Goal of the exercise => Given the material below, return only the lines starting at the line with "Privacy Policy (994, 2407)" and ending at the line with "Screenshot is 430x932.", exactly as they appear.

- - -

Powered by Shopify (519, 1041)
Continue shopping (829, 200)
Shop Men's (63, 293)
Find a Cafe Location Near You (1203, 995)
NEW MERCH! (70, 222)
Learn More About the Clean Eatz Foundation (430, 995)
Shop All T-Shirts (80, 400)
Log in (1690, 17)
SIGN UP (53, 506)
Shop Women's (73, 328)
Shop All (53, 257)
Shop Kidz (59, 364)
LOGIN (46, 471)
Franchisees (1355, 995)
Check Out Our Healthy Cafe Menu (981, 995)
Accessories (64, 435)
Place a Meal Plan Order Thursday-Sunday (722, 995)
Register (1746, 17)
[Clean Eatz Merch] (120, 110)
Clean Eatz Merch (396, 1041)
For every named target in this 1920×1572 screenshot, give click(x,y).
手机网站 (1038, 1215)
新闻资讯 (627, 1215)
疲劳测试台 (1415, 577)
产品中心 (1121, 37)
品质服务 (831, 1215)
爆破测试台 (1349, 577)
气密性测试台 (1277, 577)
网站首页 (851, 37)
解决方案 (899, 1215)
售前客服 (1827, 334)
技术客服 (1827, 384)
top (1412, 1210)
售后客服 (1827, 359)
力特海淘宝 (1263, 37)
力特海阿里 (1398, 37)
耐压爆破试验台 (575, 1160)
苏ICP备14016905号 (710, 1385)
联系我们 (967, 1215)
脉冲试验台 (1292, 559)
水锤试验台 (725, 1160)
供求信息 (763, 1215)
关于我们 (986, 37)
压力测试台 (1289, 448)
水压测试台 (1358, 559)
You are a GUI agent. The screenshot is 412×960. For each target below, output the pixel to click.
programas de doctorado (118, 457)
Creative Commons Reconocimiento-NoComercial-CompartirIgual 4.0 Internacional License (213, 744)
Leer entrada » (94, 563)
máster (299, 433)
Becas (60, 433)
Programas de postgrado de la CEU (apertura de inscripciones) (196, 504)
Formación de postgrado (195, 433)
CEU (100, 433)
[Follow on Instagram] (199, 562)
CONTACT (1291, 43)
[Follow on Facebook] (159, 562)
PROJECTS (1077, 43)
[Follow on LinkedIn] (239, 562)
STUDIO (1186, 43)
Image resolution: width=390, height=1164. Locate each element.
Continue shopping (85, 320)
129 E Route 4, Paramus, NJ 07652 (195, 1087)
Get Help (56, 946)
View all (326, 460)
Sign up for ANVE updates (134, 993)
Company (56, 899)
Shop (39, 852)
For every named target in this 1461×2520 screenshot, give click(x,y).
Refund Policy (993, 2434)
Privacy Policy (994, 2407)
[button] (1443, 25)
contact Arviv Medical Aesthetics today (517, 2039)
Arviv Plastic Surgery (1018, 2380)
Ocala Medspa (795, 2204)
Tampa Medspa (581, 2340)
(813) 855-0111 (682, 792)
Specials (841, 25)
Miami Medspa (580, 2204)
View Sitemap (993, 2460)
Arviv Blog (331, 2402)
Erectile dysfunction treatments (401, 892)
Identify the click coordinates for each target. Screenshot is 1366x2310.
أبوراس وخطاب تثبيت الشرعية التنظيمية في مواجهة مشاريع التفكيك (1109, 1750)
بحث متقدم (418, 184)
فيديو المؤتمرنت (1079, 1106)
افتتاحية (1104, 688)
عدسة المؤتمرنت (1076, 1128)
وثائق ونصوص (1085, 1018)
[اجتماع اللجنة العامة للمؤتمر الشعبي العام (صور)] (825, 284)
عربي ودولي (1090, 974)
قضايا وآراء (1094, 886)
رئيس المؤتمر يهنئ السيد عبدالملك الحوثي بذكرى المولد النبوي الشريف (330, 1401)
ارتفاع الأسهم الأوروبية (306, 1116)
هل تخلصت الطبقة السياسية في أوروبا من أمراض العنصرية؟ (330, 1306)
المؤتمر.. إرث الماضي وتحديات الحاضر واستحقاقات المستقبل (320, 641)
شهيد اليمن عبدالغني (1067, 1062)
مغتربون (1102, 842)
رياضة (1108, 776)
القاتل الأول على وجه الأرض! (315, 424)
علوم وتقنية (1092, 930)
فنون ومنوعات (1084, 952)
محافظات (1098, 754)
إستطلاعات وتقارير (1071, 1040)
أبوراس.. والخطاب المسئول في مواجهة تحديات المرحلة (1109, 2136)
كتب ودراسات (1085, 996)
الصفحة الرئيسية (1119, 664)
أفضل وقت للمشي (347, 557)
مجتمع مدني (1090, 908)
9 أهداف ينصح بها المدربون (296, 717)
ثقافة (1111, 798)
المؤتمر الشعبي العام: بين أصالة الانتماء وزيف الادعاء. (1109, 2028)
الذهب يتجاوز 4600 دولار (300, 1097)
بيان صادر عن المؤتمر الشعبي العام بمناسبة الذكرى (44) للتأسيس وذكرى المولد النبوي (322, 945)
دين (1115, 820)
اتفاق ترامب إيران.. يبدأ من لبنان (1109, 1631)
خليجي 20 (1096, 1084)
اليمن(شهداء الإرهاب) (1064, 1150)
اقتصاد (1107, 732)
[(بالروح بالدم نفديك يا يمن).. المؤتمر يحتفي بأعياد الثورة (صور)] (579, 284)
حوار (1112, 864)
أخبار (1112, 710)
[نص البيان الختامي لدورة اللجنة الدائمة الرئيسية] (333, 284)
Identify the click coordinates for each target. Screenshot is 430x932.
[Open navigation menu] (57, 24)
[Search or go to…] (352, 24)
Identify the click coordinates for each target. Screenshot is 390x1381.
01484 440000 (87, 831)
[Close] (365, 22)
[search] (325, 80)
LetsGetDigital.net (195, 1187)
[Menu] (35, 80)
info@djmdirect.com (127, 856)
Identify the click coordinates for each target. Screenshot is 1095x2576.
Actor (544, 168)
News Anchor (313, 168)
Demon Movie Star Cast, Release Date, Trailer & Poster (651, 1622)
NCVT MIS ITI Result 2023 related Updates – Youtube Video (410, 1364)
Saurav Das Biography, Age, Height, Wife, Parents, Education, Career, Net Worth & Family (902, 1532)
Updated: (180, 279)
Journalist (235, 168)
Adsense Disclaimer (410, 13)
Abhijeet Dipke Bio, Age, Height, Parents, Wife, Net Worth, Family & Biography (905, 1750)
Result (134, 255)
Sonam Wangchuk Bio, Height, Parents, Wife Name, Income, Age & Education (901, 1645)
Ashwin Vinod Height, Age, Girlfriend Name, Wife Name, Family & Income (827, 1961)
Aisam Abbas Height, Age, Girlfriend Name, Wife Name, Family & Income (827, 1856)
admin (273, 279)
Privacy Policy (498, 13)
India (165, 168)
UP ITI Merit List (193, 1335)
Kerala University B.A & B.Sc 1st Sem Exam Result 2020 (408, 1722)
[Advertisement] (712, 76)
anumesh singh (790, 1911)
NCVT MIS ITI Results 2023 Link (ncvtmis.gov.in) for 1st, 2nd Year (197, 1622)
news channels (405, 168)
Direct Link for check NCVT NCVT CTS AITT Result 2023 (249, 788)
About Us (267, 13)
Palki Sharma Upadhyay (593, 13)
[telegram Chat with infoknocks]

- - -

Answer to this task =>
Privacy Policy (994, 2407)
[button] (1443, 25)
contact Arviv Medical Aesthetics today (517, 2039)
Arviv Plastic Surgery (1018, 2380)
Ocala Medspa (795, 2204)
Tampa Medspa (581, 2340)
(813) 855-0111 (682, 792)
Specials (841, 25)
Miami Medspa (580, 2204)
View Sitemap (993, 2460)
Arviv Blog (331, 2402)
Erectile dysfunction treatments (401, 892)
Identify the click coordinates for each target. Screenshot is 1366x2310.
أبوراس وخطاب تثبيت الشرعية التنظيمية في مواجهة مشاريع التفكيك (1109, 1750)
بحث متقدم (418, 184)
فيديو المؤتمرنت (1079, 1106)
افتتاحية (1104, 688)
عدسة المؤتمرنت (1076, 1128)
وثائق ونصوص (1085, 1018)
[اجتماع اللجنة العامة للمؤتمر الشعبي العام (صور)] (825, 284)
عربي ودولي (1090, 974)
قضايا وآراء (1094, 886)
رئيس المؤتمر يهنئ السيد عبدالملك الحوثي بذكرى المولد النبوي الشريف (330, 1401)
ارتفاع الأسهم الأوروبية (306, 1116)
هل تخلصت الطبقة السياسية في أوروبا من أمراض العنصرية؟ (330, 1306)
المؤتمر.. إرث الماضي وتحديات الحاضر واستحقاقات المستقبل (320, 641)
شهيد اليمن عبدالغني (1067, 1062)
مغتربون (1102, 842)
رياضة (1108, 776)
القاتل الأول على وجه الأرض! (315, 424)
علوم وتقنية (1092, 930)
فنون ومنوعات (1084, 952)
محافظات (1098, 754)
إستطلاعات وتقارير (1071, 1040)
أبوراس.. والخطاب المسئول في مواجهة تحديات المرحلة (1109, 2136)
كتب ودراسات (1085, 996)
الصفحة الرئيسية (1119, 664)
أفضل وقت للمشي (347, 557)
مجتمع مدني (1090, 908)
9 أهداف ينصح بها المدربون (296, 717)
ثقافة (1111, 798)
المؤتمر الشعبي العام: بين أصالة الانتماء وزيف الادعاء. (1109, 2028)
الذهب يتجاوز 4600 دولار (300, 1097)
بيان صادر عن المؤتمر الشعبي العام بمناسبة الذكرى (44) للتأسيس وذكرى المولد النبوي (322, 945)
دين (1115, 820)
اتفاق ترامب إيران.. يبدأ من لبنان (1109, 1631)
خليجي 20 (1096, 1084)
اليمن(شهداء الإرهاب) (1064, 1150)
اقتصاد (1107, 732)
[(بالروح بالدم نفديك يا يمن).. المؤتمر يحتفي بأعياد الثورة (صور)] (579, 284)
حوار (1112, 864)
أخبار (1112, 710)
[نص البيان الختامي لدورة اللجنة الدائمة الرئيسية] (333, 284)
Identify the click coordinates for each target. Screenshot is 430x932.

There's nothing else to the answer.